Примерно в начале двадцатого века почти единое русло эмпиризма-рационализма расщепилось на два мощных рукава. Один из них через Гуссерля, Уайтхеда и Хайдеггера привел всех страждущих великих откровений к континентальной традиции. Другой через Фреге, Рассела и Витгенштейна – к аналитической, которую мы, собственно, (почти исключительно) и изучаем. Для нее были характерны две идеи – логикой-грамматикой войти в доверие к респектабельной математике, а также взять на себя функции таможенника на границе промеж ортодоксальной наукой и всей прочей (прежде всего эзотерической) мишурой. К последней поначалу (логические позитивисты) причислили и метафизику с этикой. Эта экстремистская модель не выдержала испытания временем, а вот за углом нового т.н. «лингвистического поворота» несметные полчища студентов и выпускников философских факультетов университетов маршируют и по сей день. Задача философии в том, чтобы фонарем разума просветить темные закоулки наших языковых конструкций – вот его основное кредо. Заодно теплится надежда прорваться через синтаксис к сокровенной семантике. Ведь нам как-то удается при помощи первой выразить тонкости последней. Этот подход (в том числе) породил ряд содержательных (и не очень) теорий смысла и истины, для которых мы обязательно найдем место в программе передач БГБ (вероятно, уже в следующем учебном году). Он же привел к другой программе всеобщего просвещения — составлению формальных описаний сложных (и не очень) понятий. Не вполне тех малосодержательных и многословных, которыми наполняли свои толстые бока советские философские энциклопедические словари. Предполагалось, что для любого термина возможно составить обозримый по объему перечень логических критериев, каждый из которых по отдельности был бы необходимым условием истинности искомого определения, а все они вместе (в конъюнкции) — достаточным. Каждую науку прежде всего должен интересовать тот основной предмет, которым она занимается. Для эпистемологии (теории знаний) это, безусловно, знания. Так что же это такое?!

Примечательно, что именно подобного рода вопросами задавался героический праотец философии (т.е., пожалуй, и всей науки) Сократ. Он, как Вы помните, тоже не жаловал излишнее увлечение своих предшественников метафизическими вопросами (о первоосновах всего сущего). Вместо этого пропагандировал решительно повернуться лицом к народу, к его чаяниям, т.е. к этике и политике. На практике это вылилось в то, что он слонялся по Афинам и в характерной манере задавал занятым людям неудобные вопросы из категории вечных. Что такое справедливость?! Что такое добродетель?! Что есть благо?! Вопросом же «Что такое знание?» (если верить Платону) он озадачил в одноименном диалоге юношу по имени Теэтет. Тот был ему представлен как способный студент на поприще геометрии. Сократ сократил за ненужностью ложную деликатность, и в своей неподражаемой манере немедленно взял молодого в оборот, по-отечески посоветовав: «Дивись, сынку!» Ибо именно с удивления окружающим, самым обыденным, миром начиналась, по его мнению, философия. Это чувство должно быть было запечатлено на его некрасивом лице уже когда он родился. Сам будучи сыном акушерки, теперь он (по собственному мнению) стал совершенно бесплодным, помогая другим в муках рожать истину. Пришлось Теэтету (кстати, тоже курносому и тоже с выпуклыми глазами), несмотря на свой нежный возраст, немедленно приняться за нелегкое дело.

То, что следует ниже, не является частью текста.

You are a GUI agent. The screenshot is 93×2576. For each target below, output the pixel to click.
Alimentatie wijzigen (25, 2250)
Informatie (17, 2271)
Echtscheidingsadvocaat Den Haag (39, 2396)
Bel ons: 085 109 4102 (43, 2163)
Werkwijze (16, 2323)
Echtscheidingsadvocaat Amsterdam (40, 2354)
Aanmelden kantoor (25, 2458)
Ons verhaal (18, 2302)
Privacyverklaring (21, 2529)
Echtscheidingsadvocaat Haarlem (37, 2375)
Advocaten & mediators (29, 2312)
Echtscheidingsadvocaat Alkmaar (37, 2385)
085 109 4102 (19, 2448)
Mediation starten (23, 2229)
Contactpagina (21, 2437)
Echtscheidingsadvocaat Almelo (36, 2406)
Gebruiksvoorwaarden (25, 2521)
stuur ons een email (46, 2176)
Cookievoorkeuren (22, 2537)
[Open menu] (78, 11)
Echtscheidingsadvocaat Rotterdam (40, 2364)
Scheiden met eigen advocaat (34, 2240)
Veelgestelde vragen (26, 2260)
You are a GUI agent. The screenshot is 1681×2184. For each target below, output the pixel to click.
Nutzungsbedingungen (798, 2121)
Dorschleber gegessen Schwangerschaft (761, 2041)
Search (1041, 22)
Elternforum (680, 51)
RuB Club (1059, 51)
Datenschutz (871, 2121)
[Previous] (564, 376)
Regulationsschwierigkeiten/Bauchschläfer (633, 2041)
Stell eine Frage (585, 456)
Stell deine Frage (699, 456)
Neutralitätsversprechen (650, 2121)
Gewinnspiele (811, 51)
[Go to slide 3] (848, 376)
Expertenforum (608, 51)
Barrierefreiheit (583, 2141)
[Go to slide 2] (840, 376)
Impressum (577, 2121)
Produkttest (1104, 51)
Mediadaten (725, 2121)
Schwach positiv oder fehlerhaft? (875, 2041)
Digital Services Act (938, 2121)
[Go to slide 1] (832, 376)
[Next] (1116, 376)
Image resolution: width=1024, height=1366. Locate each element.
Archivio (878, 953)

На своих первых схватках он произвел утверждение о том, что знаниями являются науки (такие, как геометрия) или искусства ремесленников (таких, как сапожники). Говоря философским языком, это было т.н. «экстенсиональное определение». Это когда искомое понятие объясняется перечислением примеров, к нему относящихся. В полном соответствии с основными постулатами аналитической философии далекого будущего Сократ с презрением отверг сие перворожденное «голубиное яйцо». Нас мало интересует гигантская дизъюнкция отдельных частных пропозиций, нам подавай т.н. «интенсиональную» природу вещей. Мы желаем обнаружить для нее общую на все случаи жизни функцию от единичных феноменов в истинность (или ложность). Тогда несчастный страдающий и насквозь беременный, призвав на помощь богов, из последних сил вскричал: может быть, тогда знания – это перцепция? И в самом деле, если мы видим кошку на окошке, разве это не знание того, что именно вокруг нас происходит?! Но и это судорожное усилие не удовлетворило сурового повивального дедку. Длительный допрос с пристрастием поставил неадекватную ментальную модель решающим аргументом к холодной логической стенке. Память ведь не имеет ни малейшего отношения к перцепции. Тем не менее будет совершенно абсурдно отрицать, что, закрыв глаза, мы более не знаем, где в пространстве расположена наша Мурка.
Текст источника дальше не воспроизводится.